Sample Distribution Informed Denoising & Rendering

Abstract: A graphics processor is provided that includes circuitry configured to receive, at an input block of a neural network model, a set of data including previous frame data, current frame data, velocity data, and jitter offset data. The neural network model is configured to generate a denoised, supersampled, and anti-aliased output image based on reliability metrics computed based on sample distribution data for samples within the current frame data.

Patent Information

Application #

Filing Date

12 July 2022

Publication Number

08/2023

Publication Type

INA

Invention Field

COMPUTER SCIENCE

Status

Email

Parent Application

Applicants

INTEL CORPORATION

2200 Mission College Boulevard, Santa Clara, California 95054, USA

Inventors

1. TOBIAS ZIRR

Adlerstr. 42 Karlsruhe GERMANY 76133

2. SUNGYE KIM

1844 Orchard Terrace Ct. Folsom CA USA 95630

Specification

Description:RELATED APPLICATION
[0001] The present application claims priority to U.S. Provisional Patent Application No. 63/235,108 filed on 19 August 2021 and titled “TEMPORALLY AMORTIZED SUPERSAMPLING USING A MIXED PRECISION CONVOLUTIONAL NEURAL NETWORK” the entire disclosure of which is hereby incorporated by reference.
[0002] The present application claims priority to U.S. Non-Provisional Patent Application No. 17/520,089 filed on 05 November 2021 and titled “SAMPLE DISTRIBUTION-INFORMED DENOISING & RENDERING” the entire disclosure of which is hereby incorporated by reference.

FIELD
[0003] This disclosure relates generally to graphics anti-aliasing via neural network operations performed via a matrix accelerator of a graphics processing unit.

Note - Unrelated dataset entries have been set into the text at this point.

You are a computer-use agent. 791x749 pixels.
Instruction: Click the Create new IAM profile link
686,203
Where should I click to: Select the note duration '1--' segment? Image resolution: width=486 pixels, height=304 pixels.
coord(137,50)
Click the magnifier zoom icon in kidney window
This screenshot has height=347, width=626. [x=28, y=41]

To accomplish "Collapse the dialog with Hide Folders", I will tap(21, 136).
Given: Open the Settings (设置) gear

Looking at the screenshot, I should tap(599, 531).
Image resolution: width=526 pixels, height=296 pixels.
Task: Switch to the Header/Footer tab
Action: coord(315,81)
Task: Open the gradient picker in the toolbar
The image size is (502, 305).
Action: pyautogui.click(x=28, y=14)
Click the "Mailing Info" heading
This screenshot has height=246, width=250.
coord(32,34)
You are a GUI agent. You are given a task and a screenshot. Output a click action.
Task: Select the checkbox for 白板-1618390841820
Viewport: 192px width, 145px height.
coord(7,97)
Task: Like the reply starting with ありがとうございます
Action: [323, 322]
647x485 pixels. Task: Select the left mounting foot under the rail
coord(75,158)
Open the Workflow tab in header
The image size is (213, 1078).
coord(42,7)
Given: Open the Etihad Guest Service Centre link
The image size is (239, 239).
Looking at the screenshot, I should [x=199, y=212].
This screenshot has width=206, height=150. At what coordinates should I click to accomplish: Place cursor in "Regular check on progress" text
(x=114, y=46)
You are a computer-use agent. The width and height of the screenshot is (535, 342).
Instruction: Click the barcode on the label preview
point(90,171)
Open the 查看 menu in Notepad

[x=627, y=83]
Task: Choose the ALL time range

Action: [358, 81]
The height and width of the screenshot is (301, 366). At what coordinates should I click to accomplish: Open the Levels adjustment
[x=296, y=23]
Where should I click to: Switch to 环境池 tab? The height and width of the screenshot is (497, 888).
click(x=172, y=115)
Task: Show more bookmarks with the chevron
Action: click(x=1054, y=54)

BACKGROUND OF THE DISCLOSURE
[0004] Temporal Anti-aliasing (TAA) is an anti-aliasing technique in which the renderer jitters the camera every frame to sample different coordinates in screen space. The TAA stage accumulates these samples temporally to produce a supersampled image. The previously accumulated frame is warped using renderer generated velocity/motion vectors to align it with the current frame before accumulation. Although TAA is a widely used technique to generate temporally stable anti-aliased image, the warped sample history can be mismatched to the current pixel due to frame-to-frame changes in visibility and shading or errors in the motion vectors. This typically results in ghosting artifacts around moving object boundary.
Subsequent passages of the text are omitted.